Precision Medicine & Oncology
Emerging evidence from our laboratory using NF1 patient induced pluripotent stem cells (iPSCs) has revealed potential genotype-phenotype correlations. In these studies, some germline NF1 gene mutations resulted in profound reductions in NF1 protein (neurofibromin) expression and function, while others had more subtle effects. Based on these findings, we have generated numerous genetically-engineered mouse strains harboring actual NF1 patient germline NF1 gene mutations. The use of these strains has revealed striking differences in neurofibromin function and differential effects on glioma formation and growth. We are currently using these “precision medicine” mice to determine how the germline NF1 gene mutation creates such phenotypic diversity. We are also deploying these mice for more accurate preclinical drug studies that most closely parallel those performed in human clinical trials.

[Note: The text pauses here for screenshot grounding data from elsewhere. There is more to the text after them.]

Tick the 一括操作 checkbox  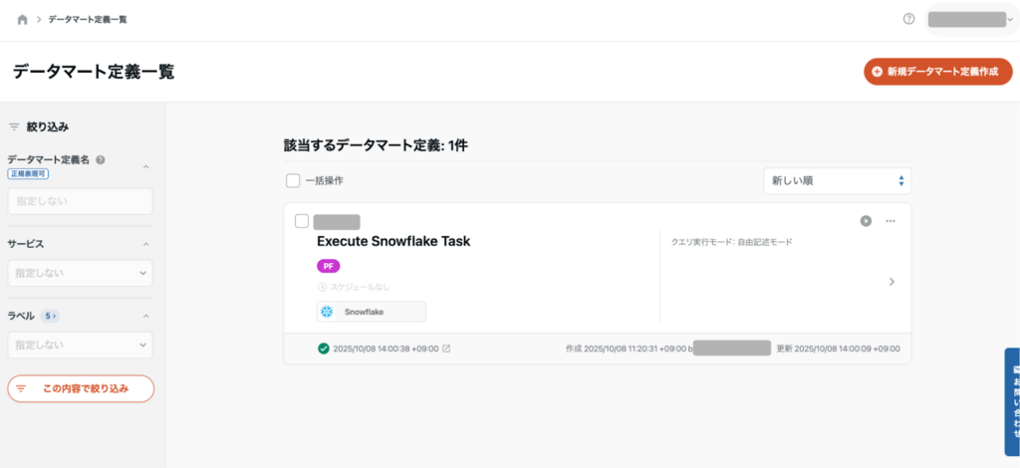pos(293,181)
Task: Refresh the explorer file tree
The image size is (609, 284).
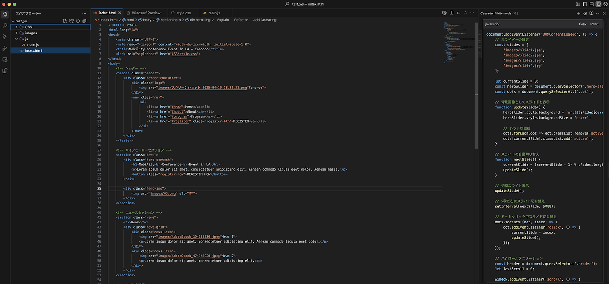Action: pos(78,21)
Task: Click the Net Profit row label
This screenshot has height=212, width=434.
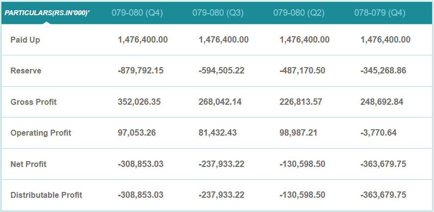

Current projects in the Gutmann research laboratory are focused on utilizing these and other approaches to create a more diverse collection of preclinical mouse strains that truly reflect the diversity of gliomas that arise in children with NF1. These projects also employ these mouse models to discover and evaluate promising treatments targeted to a given child’s tumor (precision oncology). Similar approaches are being taken using human iPSCs and derivative cells (neurons) to understand behavioral deficits and autism.